Dataset entries
BEGIN

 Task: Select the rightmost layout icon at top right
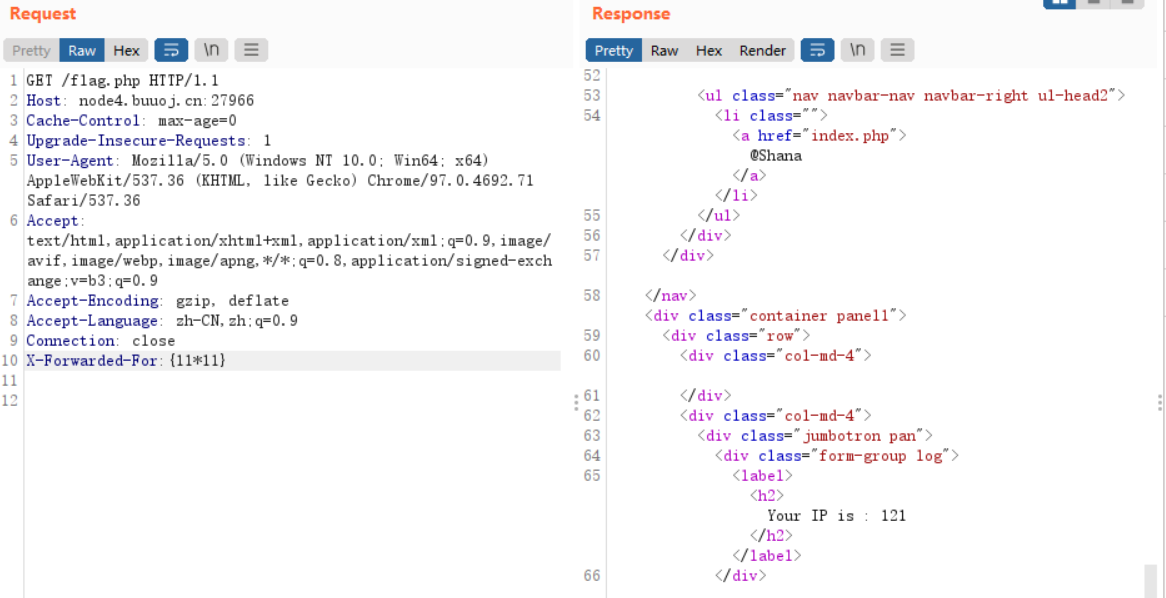click(1127, 3)
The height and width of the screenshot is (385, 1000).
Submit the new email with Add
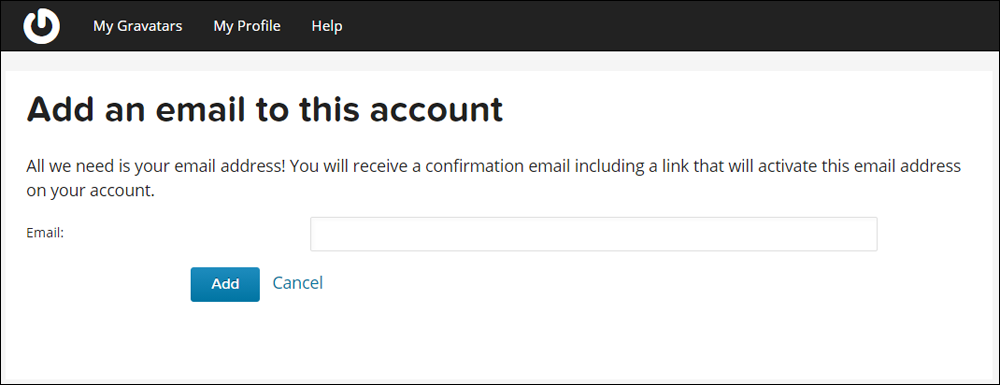pyautogui.click(x=225, y=284)
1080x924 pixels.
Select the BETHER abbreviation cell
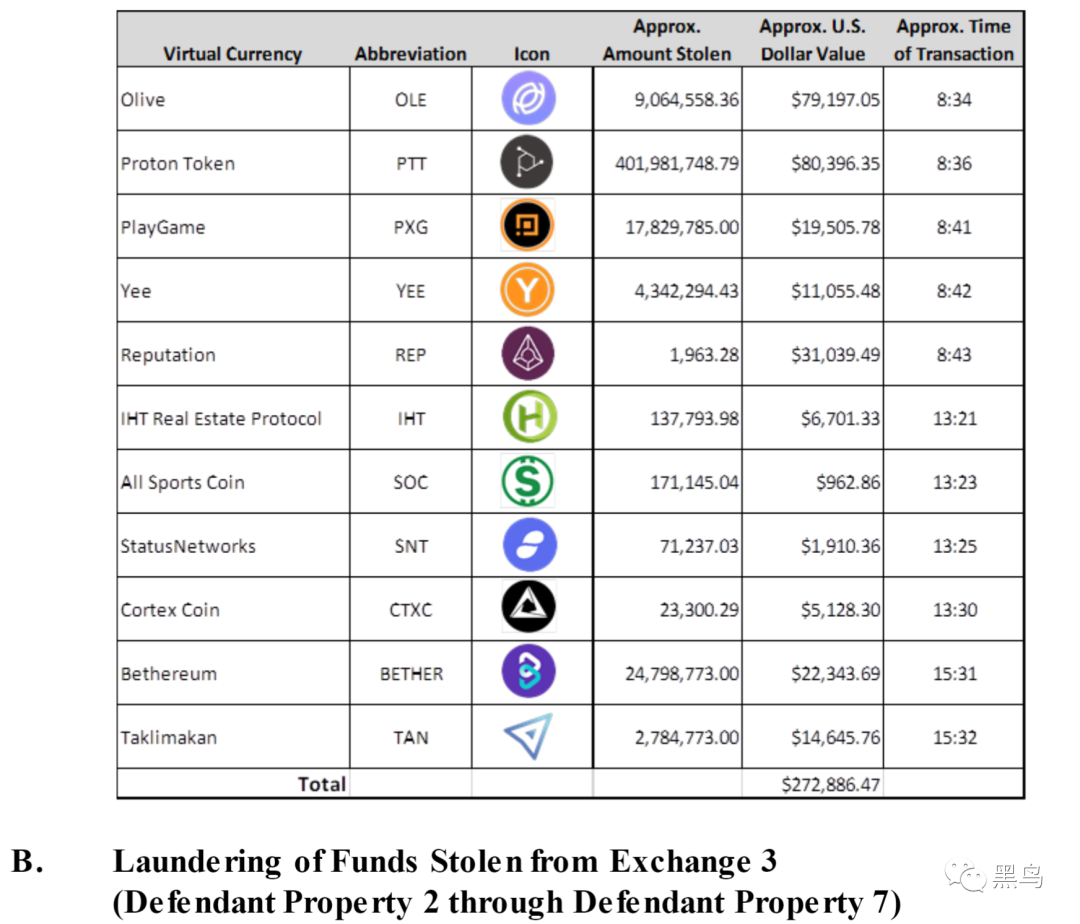pos(411,673)
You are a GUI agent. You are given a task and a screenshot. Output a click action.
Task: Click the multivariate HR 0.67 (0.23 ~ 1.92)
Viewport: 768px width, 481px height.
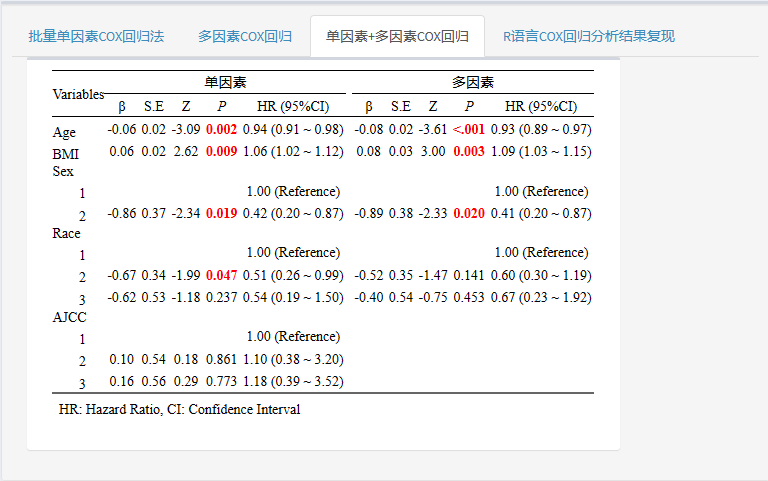pyautogui.click(x=541, y=297)
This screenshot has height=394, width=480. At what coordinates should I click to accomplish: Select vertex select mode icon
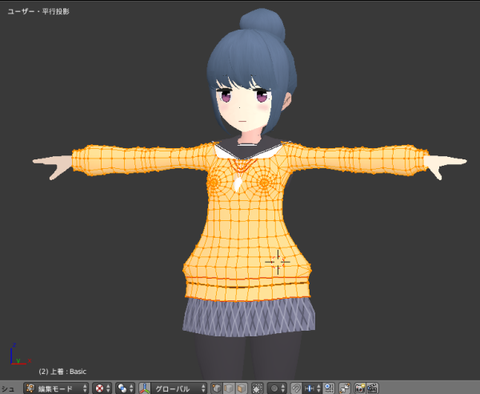pos(216,388)
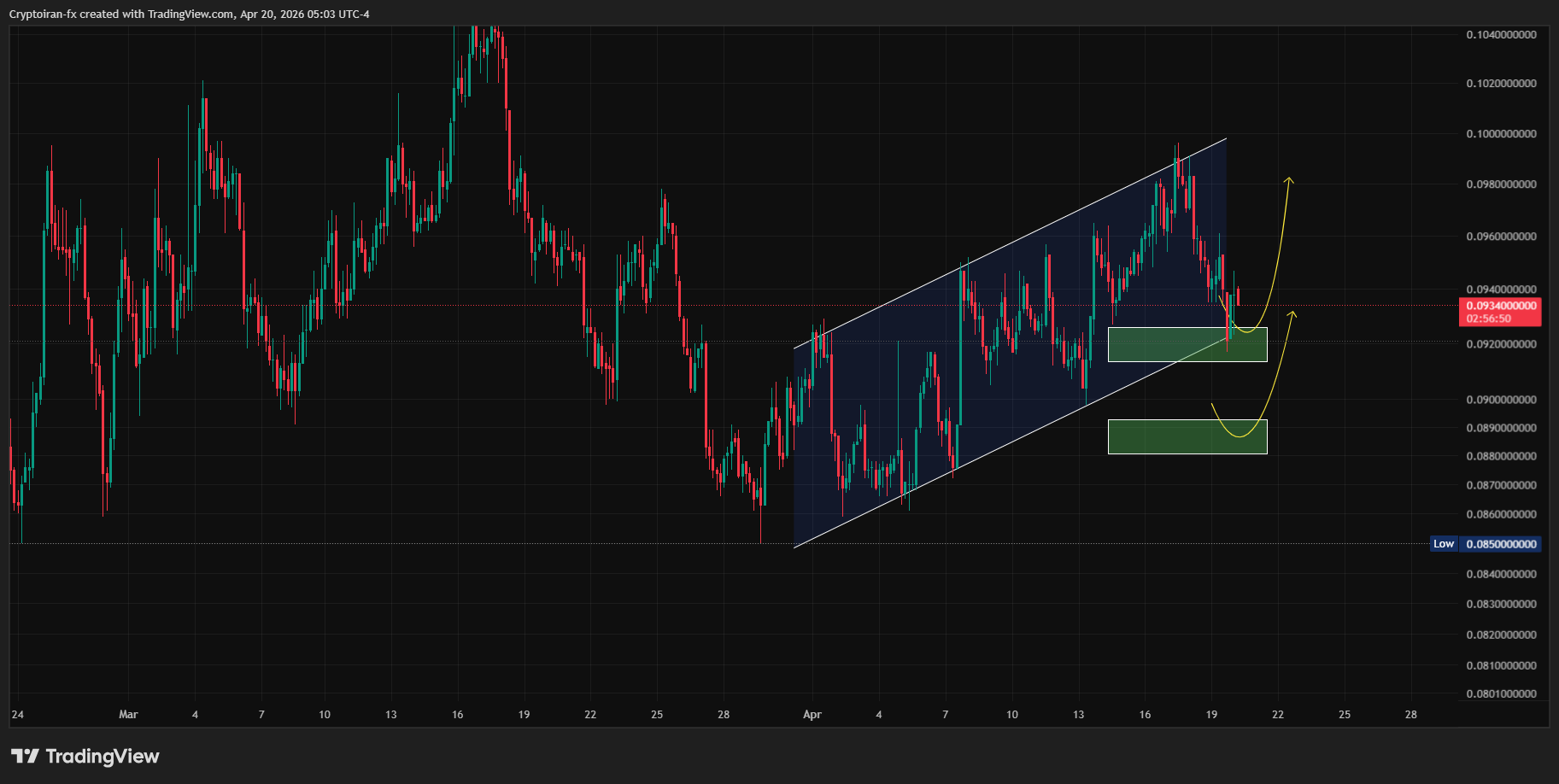Select the red 0.0934 current price label
The height and width of the screenshot is (784, 1559).
[1500, 306]
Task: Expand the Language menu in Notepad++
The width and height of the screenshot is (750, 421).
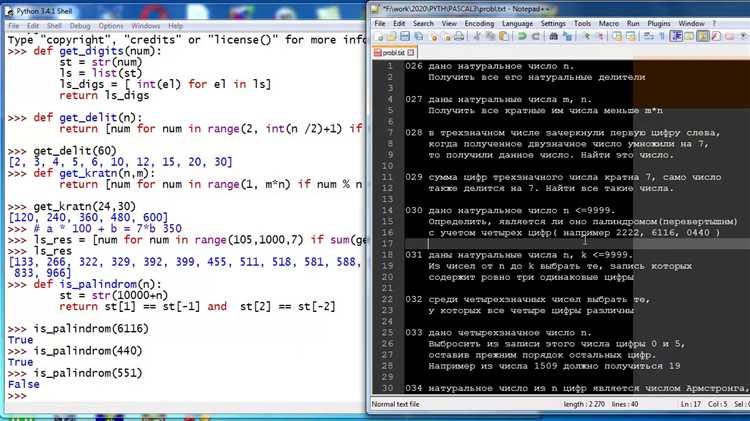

END

■ TASK BRIEF:
In the data above, find the line containing "The height and width of the screenshot is (385, 1000).", then output it and every later line exactly, without the pictures.

■ WORKED SOLUTION:
The height and width of the screenshot is (385, 1000).
Submit the new email with Add
pyautogui.click(x=225, y=284)
1080x924 pixels.
Select the BETHER abbreviation cell
pos(411,673)
You are a GUI agent. You are given a task and a screenshot. Output a click action.
Task: Click the multivariate HR 0.67 (0.23 ~ 1.92)
Viewport: 768px width, 481px height.
pyautogui.click(x=541, y=297)
This screenshot has height=394, width=480. At what coordinates should I click to accomplish: Select vertex select mode icon
pos(216,388)
Select the red 0.0934 current price label
The height and width of the screenshot is (784, 1559).
[1500, 306]
Task: Expand the Language menu in Notepad++
The width and height of the screenshot is (750, 421).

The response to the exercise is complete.